If there are no negatives cycles then if we remove that "processed" check, then will the algorithm always work for graphs with negative edges?
Edit: an example of a graph where the algorithm would fail would be nice
Edit 2: Java code https://pastebin.com/LSnfzBW4
Example usage:
3 3 1 <-- 3 nodes, 3 edges, starting point at node 1
1 2 5 <-- edge of node 1 and node 2 with a weight of 5 (unidirectional)
2 3 -20 <-- more edges
1 3 2
4.3. Dijkstra's algorithm solves the shortest-path problem for any weighted, directed graph with non-negative weights. It can handle graphs consisting of cycles, but negative weights will cause this algorithm to produce incorrect results.
You can use dijkstra's algorithm with negative edges not including negative cycle, but you must allow a vertex can be visited multiple times and that version will lose it's fast time complexity.
It happens because, in each iteration, the algorithm only updates the answer for the nodes in the queue. So, Dijkstra's algorithm does not reconsider a node once it marks it as visited even if a shorter path exists than the previous one. Hence, Dijkstra's algorithm fails in graphs with negative edge weights.
So this algorithm fails to find the minimum distance in case of negative weights, so as an alternative Bellman-Ford algorithm is used to find the shortest distance in case of negative weights, as it stops the loop when it encounters a negative cycle.
The algorithm will produce the correct answer, but since nodes can now be visited multiple times the time complexity will be exponential.
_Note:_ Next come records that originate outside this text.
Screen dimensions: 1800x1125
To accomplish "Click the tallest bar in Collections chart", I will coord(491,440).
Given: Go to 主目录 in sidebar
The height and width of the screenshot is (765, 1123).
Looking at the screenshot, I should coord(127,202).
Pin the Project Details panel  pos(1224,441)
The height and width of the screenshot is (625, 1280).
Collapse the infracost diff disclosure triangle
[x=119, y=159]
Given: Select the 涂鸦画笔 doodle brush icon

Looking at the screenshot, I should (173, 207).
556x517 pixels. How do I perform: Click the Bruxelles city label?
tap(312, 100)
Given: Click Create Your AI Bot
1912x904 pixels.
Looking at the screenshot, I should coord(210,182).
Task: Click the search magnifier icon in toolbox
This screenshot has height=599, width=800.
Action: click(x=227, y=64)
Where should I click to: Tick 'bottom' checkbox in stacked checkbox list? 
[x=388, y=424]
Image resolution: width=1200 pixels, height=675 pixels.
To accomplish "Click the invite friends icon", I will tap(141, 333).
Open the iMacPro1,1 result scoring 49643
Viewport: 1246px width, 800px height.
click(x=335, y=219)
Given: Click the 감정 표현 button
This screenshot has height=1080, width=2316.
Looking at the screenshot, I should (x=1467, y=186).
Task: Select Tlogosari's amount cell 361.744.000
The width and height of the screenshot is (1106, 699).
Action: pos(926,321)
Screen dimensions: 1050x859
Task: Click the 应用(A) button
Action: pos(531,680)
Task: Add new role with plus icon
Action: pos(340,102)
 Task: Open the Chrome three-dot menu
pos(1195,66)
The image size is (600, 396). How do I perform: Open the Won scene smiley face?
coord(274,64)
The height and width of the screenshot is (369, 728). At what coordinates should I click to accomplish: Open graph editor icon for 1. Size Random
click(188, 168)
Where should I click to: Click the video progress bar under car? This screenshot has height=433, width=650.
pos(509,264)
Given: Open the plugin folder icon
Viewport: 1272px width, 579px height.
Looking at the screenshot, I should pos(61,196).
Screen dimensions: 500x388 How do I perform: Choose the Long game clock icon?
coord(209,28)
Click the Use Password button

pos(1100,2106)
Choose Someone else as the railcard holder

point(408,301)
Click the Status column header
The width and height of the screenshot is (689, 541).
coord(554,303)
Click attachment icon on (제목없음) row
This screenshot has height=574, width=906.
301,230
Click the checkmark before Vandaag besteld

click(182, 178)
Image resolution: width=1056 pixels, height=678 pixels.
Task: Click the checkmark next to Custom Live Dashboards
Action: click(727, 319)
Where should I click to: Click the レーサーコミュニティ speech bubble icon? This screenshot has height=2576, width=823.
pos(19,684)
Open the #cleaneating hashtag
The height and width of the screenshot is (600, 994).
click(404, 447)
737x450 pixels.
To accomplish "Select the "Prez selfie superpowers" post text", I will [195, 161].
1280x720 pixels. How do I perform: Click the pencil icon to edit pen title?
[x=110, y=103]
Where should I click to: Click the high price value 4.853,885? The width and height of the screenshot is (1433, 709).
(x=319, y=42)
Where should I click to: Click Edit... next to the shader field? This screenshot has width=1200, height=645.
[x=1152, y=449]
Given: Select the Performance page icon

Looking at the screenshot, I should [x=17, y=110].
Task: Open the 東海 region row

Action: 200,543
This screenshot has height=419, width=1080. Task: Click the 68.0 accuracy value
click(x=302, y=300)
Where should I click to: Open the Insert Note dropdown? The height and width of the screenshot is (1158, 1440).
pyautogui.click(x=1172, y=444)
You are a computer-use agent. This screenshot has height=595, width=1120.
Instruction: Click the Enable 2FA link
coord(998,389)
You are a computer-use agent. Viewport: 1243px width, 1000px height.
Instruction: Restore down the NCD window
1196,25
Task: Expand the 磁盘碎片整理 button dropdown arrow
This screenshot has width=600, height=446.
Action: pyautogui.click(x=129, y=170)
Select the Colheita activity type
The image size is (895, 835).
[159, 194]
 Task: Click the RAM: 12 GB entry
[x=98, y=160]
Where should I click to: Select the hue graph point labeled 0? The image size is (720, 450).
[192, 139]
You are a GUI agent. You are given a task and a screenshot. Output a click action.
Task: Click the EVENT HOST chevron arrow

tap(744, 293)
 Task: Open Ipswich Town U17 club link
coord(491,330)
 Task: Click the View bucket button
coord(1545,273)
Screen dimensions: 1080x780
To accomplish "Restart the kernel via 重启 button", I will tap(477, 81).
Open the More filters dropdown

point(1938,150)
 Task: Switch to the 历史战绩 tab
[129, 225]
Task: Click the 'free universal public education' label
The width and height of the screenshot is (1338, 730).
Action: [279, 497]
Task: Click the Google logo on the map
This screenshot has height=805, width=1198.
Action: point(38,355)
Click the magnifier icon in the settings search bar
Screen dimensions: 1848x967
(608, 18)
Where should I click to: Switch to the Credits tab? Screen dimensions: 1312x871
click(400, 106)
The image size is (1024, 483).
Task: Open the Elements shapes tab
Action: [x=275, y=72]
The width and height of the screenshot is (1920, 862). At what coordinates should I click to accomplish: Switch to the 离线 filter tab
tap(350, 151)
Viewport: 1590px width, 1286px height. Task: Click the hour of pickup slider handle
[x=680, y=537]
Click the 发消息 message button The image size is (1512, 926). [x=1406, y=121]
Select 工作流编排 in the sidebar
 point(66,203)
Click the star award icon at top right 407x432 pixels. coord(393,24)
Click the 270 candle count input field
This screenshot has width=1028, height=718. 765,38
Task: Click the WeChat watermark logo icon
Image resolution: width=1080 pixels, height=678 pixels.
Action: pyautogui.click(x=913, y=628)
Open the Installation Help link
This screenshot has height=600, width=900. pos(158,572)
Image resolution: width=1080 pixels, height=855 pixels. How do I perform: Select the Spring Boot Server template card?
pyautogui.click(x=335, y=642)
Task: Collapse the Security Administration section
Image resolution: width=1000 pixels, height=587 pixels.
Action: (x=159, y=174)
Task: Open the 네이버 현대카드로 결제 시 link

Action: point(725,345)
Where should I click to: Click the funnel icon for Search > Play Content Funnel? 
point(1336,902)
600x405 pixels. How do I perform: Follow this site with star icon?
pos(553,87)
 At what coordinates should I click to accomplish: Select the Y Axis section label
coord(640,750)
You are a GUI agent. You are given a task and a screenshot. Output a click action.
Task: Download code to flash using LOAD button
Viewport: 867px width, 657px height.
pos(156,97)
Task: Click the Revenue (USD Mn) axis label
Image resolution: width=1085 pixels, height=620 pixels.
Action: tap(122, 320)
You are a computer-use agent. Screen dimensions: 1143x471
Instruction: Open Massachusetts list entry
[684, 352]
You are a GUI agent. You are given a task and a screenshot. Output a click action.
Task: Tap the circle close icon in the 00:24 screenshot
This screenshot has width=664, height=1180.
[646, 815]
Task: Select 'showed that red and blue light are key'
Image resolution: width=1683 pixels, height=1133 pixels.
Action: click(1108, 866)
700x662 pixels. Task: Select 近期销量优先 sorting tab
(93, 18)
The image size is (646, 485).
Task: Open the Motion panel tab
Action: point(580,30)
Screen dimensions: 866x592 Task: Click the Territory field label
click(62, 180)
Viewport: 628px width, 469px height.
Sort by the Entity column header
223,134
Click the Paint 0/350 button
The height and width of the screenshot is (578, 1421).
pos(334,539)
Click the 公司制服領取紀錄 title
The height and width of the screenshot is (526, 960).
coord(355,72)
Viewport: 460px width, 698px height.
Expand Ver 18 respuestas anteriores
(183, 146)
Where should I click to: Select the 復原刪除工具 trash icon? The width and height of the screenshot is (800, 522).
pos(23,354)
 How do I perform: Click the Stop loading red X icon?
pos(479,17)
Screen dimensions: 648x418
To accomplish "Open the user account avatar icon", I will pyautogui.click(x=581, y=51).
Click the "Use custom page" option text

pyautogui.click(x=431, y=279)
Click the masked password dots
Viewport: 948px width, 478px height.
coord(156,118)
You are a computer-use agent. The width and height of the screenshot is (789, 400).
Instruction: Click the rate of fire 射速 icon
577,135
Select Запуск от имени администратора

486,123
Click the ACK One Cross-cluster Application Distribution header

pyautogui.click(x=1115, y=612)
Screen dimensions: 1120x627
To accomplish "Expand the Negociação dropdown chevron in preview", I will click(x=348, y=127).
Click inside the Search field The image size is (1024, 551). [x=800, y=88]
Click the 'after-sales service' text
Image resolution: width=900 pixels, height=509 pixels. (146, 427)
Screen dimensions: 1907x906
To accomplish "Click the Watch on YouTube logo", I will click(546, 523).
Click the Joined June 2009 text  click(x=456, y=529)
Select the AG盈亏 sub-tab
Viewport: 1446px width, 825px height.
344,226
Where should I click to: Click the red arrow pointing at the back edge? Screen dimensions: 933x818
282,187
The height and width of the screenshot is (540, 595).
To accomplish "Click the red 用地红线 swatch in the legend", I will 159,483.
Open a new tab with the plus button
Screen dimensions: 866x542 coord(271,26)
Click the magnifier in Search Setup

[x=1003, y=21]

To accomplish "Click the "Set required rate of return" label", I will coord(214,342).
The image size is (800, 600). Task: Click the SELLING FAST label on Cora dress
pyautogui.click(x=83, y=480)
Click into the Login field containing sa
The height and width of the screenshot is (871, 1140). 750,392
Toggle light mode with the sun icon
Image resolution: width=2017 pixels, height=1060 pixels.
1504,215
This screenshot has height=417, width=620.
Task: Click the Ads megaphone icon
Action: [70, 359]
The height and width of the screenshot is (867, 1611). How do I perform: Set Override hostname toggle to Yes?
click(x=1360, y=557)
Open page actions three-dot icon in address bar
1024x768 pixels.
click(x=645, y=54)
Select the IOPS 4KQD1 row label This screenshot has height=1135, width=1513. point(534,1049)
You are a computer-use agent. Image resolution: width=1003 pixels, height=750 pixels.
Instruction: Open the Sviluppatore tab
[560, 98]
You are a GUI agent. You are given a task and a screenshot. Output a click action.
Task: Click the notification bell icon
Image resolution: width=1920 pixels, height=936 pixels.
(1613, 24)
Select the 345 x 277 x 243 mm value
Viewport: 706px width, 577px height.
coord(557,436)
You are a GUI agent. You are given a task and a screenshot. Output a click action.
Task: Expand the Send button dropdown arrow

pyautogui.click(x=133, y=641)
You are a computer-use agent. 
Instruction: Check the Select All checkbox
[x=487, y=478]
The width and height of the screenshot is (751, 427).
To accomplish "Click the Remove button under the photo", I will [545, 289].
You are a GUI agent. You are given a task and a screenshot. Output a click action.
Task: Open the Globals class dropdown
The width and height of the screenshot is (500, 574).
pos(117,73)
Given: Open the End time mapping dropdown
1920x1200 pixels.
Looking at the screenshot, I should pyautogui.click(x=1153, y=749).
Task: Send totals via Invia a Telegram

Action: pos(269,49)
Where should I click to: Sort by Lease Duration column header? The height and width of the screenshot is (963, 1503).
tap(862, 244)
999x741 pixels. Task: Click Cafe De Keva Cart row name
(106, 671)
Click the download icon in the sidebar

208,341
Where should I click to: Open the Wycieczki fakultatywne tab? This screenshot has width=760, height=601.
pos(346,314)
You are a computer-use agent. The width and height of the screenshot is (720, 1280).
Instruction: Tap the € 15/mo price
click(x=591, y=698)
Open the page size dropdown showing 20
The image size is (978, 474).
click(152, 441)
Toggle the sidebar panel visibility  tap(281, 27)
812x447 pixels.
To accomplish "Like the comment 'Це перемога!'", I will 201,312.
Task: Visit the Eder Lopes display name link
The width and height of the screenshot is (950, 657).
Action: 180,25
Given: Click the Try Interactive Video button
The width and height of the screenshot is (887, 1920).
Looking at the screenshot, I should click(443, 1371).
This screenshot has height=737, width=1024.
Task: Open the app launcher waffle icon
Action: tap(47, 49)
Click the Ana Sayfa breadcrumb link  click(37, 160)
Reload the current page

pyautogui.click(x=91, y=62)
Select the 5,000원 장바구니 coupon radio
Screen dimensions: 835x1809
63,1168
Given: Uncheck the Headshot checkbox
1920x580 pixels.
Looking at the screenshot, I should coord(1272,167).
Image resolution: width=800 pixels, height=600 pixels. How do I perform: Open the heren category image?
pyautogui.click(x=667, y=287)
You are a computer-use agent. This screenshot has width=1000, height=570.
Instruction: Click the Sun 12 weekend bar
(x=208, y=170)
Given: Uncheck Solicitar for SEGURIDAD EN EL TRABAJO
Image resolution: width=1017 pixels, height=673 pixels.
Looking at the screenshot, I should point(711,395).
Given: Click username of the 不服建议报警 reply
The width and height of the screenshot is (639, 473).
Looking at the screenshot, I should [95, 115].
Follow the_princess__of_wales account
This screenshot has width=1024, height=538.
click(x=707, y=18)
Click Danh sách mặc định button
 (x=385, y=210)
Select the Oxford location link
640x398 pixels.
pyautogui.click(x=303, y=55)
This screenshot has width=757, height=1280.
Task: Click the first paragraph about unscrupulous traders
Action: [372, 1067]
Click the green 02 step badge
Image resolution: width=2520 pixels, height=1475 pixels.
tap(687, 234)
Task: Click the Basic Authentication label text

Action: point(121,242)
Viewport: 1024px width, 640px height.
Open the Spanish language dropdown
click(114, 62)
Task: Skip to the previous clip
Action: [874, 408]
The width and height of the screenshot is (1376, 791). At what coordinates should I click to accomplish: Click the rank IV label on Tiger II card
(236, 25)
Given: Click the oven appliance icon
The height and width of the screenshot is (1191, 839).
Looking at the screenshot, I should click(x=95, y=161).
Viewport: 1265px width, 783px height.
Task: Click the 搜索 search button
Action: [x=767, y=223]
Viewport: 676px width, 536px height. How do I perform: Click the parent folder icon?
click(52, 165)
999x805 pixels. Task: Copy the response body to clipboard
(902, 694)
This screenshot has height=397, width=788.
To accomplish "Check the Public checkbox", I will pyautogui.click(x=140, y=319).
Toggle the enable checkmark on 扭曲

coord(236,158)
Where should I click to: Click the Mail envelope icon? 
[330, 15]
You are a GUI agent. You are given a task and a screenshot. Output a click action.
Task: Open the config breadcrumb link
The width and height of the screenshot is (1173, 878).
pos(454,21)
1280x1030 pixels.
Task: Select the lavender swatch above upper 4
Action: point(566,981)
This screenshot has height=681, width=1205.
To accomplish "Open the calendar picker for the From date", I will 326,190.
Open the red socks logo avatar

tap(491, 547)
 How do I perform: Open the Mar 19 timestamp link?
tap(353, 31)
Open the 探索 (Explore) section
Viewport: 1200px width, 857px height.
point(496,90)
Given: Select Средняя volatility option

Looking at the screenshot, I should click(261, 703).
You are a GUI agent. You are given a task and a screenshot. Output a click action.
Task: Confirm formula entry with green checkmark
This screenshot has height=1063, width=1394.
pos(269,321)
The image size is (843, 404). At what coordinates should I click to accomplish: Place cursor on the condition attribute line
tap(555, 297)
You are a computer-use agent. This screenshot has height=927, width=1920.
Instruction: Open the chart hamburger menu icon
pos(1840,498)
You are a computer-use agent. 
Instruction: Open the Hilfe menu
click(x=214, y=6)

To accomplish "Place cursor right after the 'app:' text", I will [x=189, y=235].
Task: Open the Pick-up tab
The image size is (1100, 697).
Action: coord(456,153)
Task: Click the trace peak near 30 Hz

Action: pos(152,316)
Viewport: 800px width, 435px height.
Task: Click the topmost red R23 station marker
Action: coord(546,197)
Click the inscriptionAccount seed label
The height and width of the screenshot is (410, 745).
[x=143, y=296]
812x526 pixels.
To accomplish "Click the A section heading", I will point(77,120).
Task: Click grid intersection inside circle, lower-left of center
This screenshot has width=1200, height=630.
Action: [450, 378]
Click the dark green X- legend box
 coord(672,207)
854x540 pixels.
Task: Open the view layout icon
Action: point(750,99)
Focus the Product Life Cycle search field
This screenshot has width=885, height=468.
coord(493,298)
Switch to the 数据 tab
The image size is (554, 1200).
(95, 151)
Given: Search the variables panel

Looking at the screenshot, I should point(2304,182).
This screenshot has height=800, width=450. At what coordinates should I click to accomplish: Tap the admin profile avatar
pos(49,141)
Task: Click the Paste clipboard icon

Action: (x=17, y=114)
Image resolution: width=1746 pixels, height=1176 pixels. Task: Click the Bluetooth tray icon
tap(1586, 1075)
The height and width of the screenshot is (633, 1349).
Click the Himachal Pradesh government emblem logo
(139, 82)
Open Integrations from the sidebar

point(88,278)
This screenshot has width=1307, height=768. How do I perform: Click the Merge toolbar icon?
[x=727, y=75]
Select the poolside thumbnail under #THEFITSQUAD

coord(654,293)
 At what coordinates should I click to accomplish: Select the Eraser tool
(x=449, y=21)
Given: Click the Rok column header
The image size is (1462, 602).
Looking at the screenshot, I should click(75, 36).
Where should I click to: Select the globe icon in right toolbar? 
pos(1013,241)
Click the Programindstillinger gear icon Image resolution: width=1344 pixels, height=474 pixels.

Here's an example demonstrating the exponential complexity:
w(1, 3) = 4
w(1, 2) = 100
w(2, 3) = -100
w(3, 5) = 2
w(3, 4) = 50
w(4, 5) = -50
w(5, 7) = 1
w(5, 6) = 25
w(6, 7) = -25
If the algorithm is trying to find the shortest path from node 1 to node 7, it will first reach node 3 via the edge with weight 4 and then explore the rest of the graph. Then, it will find a shorter path to node 3 by going to node 2 first, and then it will explore the rest of the graph again.
Every time the algorithm reaches one of the odd indexed nodes, it will first go to the next odd indexed node via the direct edge and explore the rest of the graph. Then it will find a shorter path to the next odd indexed node via the even indexed node and explore the rest of the graph again. This means that every time one of the odd indexed nodes is reached, the rest of the graph will be explored twice, leading to a complexity of at least O(2^(|V|/2))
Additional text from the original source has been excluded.